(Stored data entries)
<<<<

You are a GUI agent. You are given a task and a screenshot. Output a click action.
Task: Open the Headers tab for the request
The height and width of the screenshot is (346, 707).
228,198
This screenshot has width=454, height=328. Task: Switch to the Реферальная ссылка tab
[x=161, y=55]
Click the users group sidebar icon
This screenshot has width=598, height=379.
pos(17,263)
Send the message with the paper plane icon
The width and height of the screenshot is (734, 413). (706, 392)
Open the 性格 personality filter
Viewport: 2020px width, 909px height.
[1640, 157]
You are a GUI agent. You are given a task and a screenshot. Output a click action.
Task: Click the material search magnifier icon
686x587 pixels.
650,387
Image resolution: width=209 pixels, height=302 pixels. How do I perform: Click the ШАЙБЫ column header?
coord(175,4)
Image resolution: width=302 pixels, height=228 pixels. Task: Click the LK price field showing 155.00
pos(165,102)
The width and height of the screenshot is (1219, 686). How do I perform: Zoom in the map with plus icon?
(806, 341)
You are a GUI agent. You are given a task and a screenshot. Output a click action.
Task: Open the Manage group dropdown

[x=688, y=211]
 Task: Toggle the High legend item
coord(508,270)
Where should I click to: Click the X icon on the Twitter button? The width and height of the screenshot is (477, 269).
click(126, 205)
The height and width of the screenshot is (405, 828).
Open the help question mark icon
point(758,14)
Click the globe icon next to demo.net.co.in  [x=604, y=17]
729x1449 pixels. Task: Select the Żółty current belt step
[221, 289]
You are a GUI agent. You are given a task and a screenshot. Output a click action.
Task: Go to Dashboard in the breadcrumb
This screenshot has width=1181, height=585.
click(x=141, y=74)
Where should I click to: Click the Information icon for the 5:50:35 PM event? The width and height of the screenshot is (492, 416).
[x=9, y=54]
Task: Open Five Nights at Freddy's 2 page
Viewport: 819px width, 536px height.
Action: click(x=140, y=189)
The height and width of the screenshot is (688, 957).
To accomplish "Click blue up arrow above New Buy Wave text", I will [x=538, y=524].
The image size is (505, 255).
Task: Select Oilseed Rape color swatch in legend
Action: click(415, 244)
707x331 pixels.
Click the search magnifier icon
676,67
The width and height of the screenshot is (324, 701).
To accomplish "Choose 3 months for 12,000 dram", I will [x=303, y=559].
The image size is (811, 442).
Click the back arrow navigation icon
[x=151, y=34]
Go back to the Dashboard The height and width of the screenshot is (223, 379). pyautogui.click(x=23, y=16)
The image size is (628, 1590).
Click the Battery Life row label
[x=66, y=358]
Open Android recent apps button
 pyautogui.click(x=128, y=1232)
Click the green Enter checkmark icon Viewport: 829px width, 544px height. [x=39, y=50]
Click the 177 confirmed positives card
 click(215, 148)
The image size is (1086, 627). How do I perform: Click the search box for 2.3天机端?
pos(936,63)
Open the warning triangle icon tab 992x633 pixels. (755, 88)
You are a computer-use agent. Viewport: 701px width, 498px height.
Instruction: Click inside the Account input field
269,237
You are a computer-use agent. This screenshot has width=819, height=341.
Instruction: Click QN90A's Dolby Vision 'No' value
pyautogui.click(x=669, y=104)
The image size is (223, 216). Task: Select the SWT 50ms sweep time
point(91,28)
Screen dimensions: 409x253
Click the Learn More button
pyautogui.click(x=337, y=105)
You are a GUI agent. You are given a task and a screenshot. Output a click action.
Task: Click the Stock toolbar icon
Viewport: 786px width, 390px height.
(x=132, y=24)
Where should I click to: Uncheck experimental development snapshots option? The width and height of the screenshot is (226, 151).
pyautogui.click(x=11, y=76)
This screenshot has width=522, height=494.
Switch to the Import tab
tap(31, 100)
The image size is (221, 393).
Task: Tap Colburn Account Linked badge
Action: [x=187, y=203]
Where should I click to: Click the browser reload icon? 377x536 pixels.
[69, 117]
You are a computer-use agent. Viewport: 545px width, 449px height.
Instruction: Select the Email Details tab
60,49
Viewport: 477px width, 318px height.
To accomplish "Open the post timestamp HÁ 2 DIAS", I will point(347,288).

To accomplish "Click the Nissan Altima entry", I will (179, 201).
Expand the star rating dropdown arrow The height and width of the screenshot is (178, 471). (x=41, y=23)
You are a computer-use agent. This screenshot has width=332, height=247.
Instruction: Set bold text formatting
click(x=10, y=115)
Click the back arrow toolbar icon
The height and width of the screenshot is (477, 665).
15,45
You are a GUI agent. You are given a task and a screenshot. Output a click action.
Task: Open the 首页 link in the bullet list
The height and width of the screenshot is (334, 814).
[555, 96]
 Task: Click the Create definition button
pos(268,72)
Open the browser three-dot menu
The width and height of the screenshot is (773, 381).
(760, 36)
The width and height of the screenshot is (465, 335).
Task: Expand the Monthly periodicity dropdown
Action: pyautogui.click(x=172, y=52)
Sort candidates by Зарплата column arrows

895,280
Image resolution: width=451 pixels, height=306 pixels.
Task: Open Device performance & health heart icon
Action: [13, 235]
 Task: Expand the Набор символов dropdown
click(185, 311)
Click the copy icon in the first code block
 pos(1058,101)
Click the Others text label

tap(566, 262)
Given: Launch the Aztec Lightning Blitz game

>>>>

▶ **Directions for this task**: Nothing but lines that contain "computer" should appear in the answer. Copy each from the records.

▶ **Response for this exercise**:
You are a computer-use agent. Viewport: 701px width, 498px height.
You are a computer-use agent. This screenshot has width=819, height=341.
You are a computer-use agent. Viewport: 545px width, 449px height.
You are a computer-use agent. This screenshot has width=332, height=247.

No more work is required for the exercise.